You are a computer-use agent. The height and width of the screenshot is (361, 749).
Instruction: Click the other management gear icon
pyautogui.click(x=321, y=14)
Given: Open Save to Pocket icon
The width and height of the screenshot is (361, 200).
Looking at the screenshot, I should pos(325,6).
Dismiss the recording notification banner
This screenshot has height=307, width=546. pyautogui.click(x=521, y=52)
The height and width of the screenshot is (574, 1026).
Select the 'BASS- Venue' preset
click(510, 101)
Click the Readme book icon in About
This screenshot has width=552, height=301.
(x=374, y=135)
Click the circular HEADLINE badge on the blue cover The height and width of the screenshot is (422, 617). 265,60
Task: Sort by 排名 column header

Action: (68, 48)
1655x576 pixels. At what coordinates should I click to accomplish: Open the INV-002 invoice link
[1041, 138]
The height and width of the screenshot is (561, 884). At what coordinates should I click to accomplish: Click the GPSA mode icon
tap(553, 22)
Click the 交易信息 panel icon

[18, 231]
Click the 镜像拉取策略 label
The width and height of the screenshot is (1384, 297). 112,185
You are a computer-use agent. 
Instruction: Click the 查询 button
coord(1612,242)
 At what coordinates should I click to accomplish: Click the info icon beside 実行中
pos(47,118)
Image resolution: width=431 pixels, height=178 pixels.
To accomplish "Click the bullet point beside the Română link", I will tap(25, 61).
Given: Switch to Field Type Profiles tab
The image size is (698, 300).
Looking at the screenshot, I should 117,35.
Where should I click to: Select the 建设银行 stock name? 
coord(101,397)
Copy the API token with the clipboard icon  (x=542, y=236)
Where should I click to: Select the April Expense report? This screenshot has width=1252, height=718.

_EXERCISE DETAILS_. Transcribe the material above word for word.

_RESPONSE TO THIS TASK_.
You are a computer-use agent. The height and width of the screenshot is (361, 749).
Instruction: Click the other management gear icon
pyautogui.click(x=321, y=14)
Given: Open Save to Pocket icon
The width and height of the screenshot is (361, 200).
Looking at the screenshot, I should pos(325,6).
Dismiss the recording notification banner
This screenshot has height=307, width=546. pyautogui.click(x=521, y=52)
The height and width of the screenshot is (574, 1026).
Select the 'BASS- Venue' preset
click(510, 101)
Click the Readme book icon in About
This screenshot has width=552, height=301.
(x=374, y=135)
Click the circular HEADLINE badge on the blue cover The height and width of the screenshot is (422, 617). 265,60
Task: Sort by 排名 column header

Action: (68, 48)
1655x576 pixels. At what coordinates should I click to accomplish: Open the INV-002 invoice link
[1041, 138]
The height and width of the screenshot is (561, 884). At what coordinates should I click to accomplish: Click the GPSA mode icon
tap(553, 22)
Click the 交易信息 panel icon

[18, 231]
Click the 镜像拉取策略 label
The width and height of the screenshot is (1384, 297). 112,185
You are a computer-use agent. 
Instruction: Click the 查询 button
coord(1612,242)
 At what coordinates should I click to accomplish: Click the info icon beside 実行中
pos(47,118)
Image resolution: width=431 pixels, height=178 pixels.
To accomplish "Click the bullet point beside the Română link", I will tap(25, 61).
Given: Switch to Field Type Profiles tab
The image size is (698, 300).
Looking at the screenshot, I should 117,35.
Where should I click to: Select the 建设银行 stock name? 
coord(101,397)
Copy the API token with the clipboard icon  (x=542, y=236)
Where should I click to: Select the April Expense report? This screenshot has width=1252, height=718.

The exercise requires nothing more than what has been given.